ASSIGNED TASK — The answer should hold only the lines from the one containing "Toggle the Scale property stopwatch" through the one containing "1456x819 pixels." in the entries below, copied exactly, without pictures.

+++ DATASET RECORDS +++

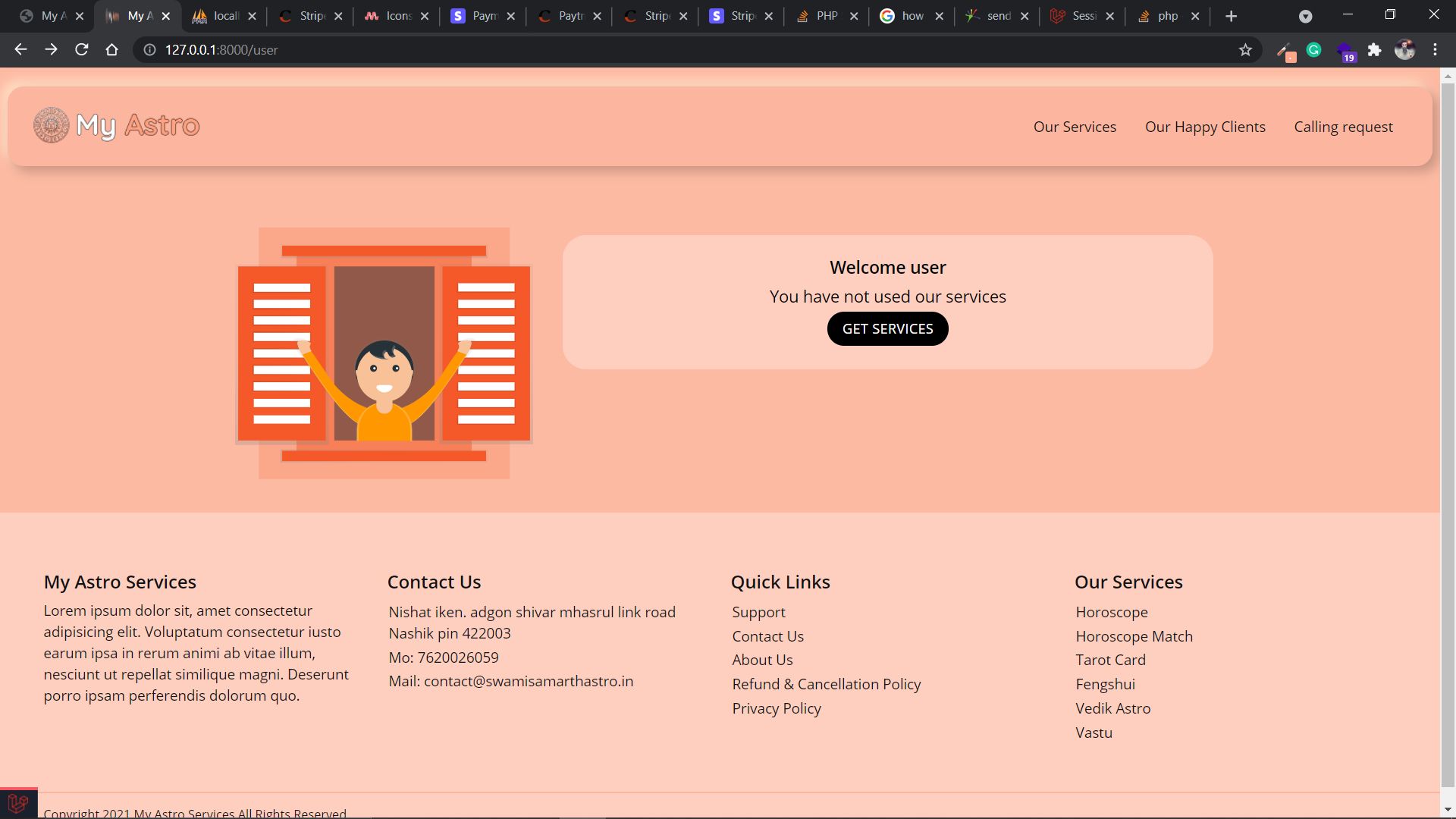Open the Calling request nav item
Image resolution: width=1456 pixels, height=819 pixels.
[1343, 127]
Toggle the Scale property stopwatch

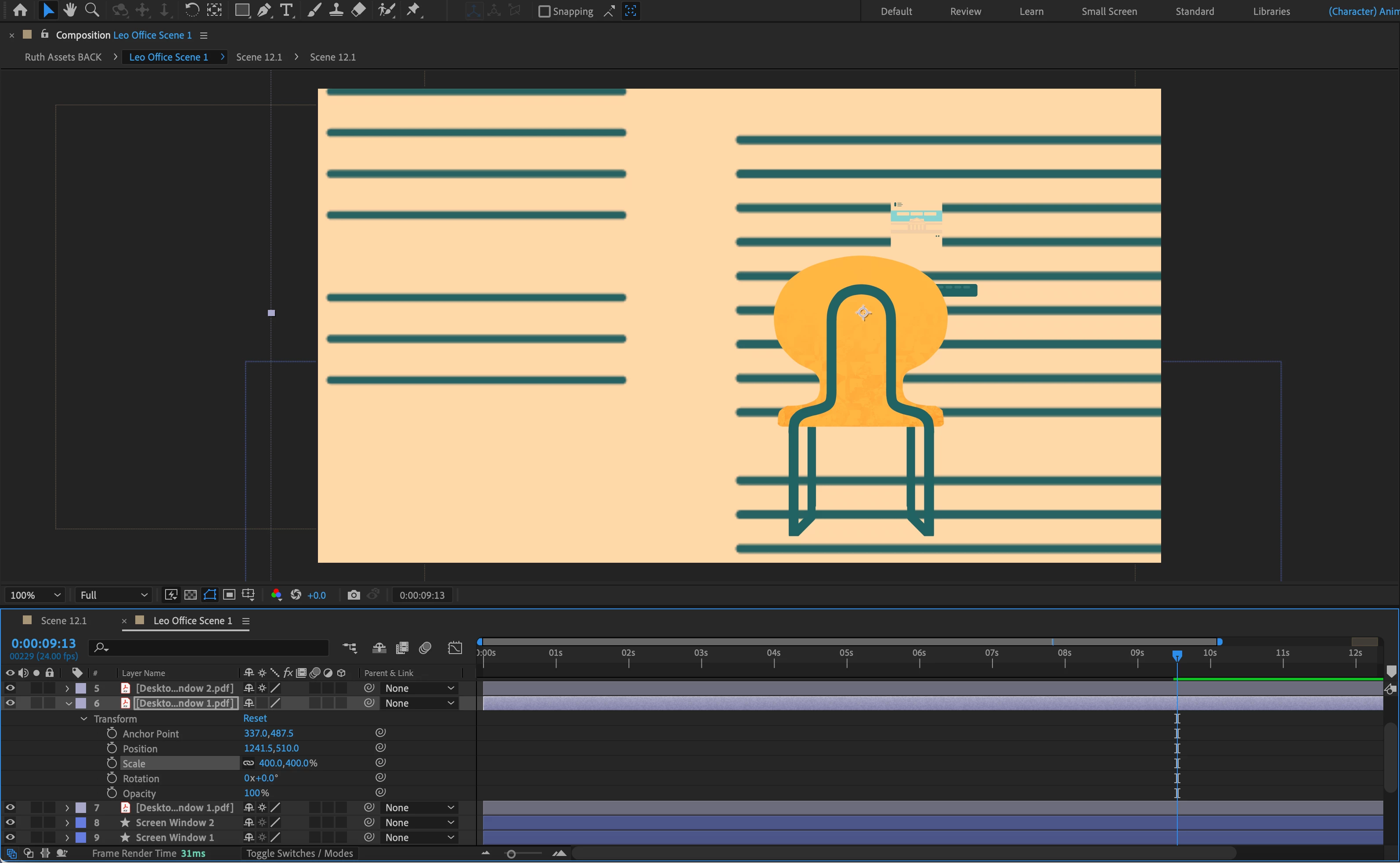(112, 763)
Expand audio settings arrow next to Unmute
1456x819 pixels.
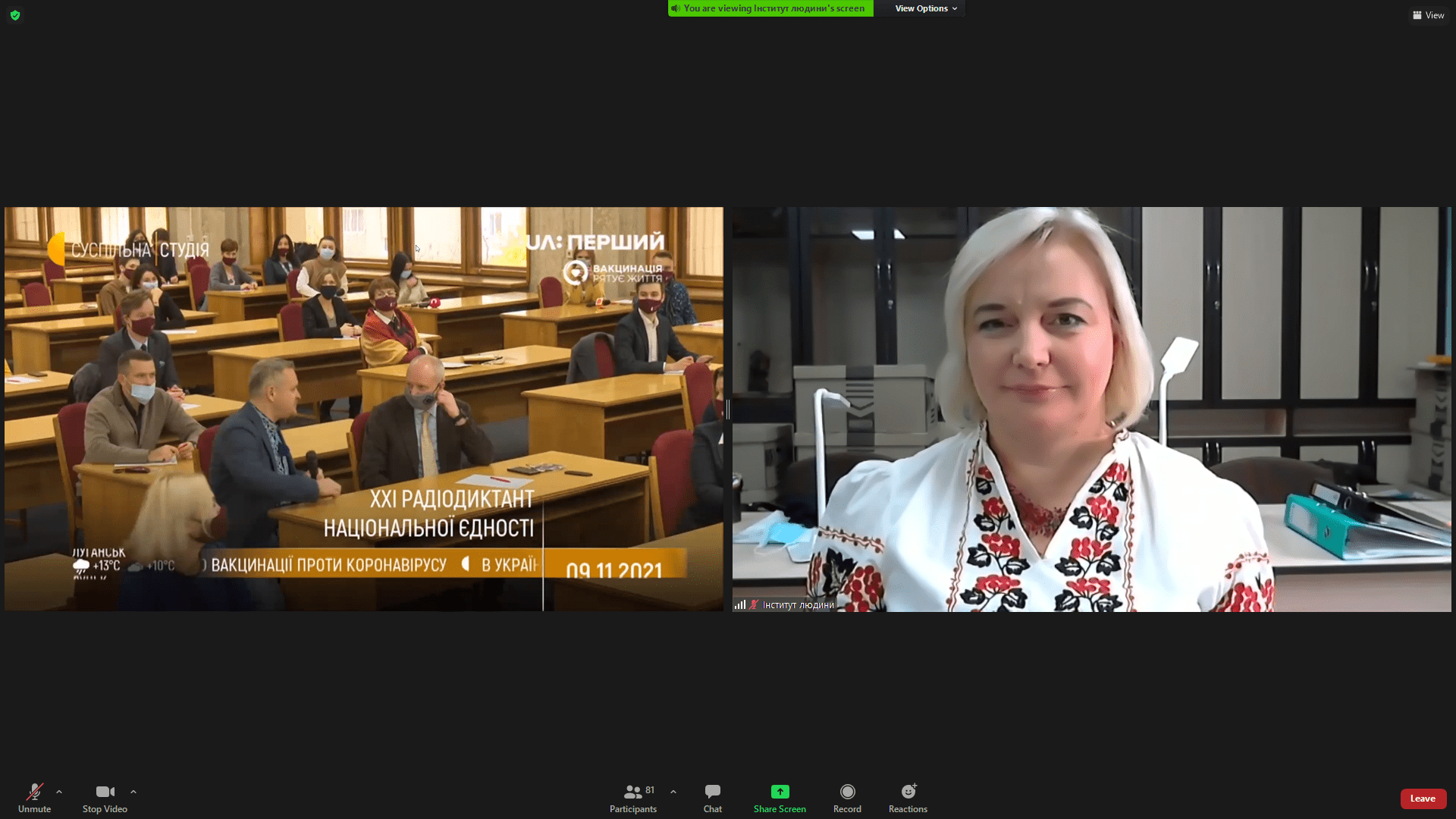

+++
+++ DATASET RECORDS +++

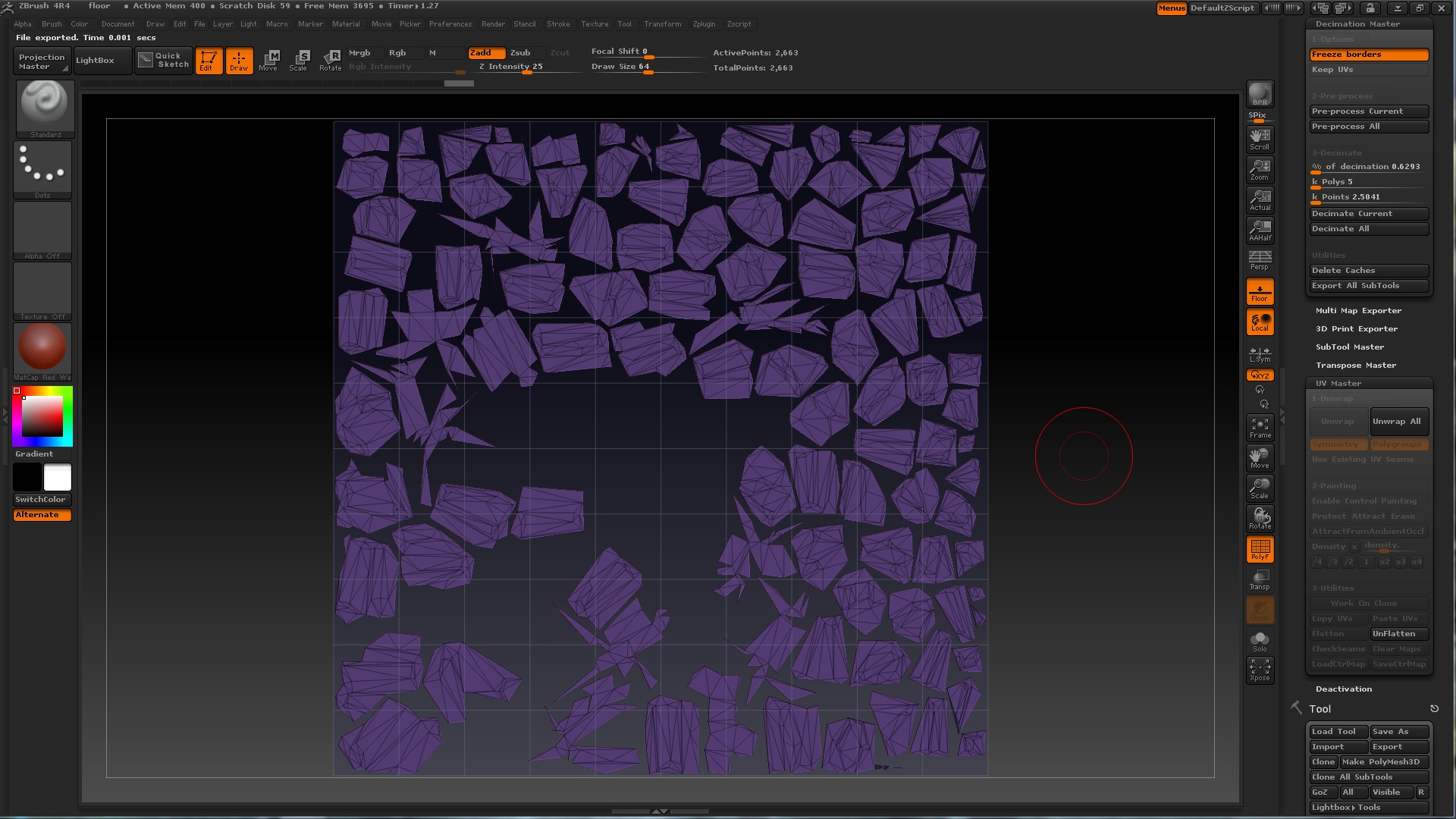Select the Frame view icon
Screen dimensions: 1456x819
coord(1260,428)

+++

RESPONSE —
Toggle the Scale property stopwatch

(112, 763)
Expand audio settings arrow next to Unmute
1456x819 pixels.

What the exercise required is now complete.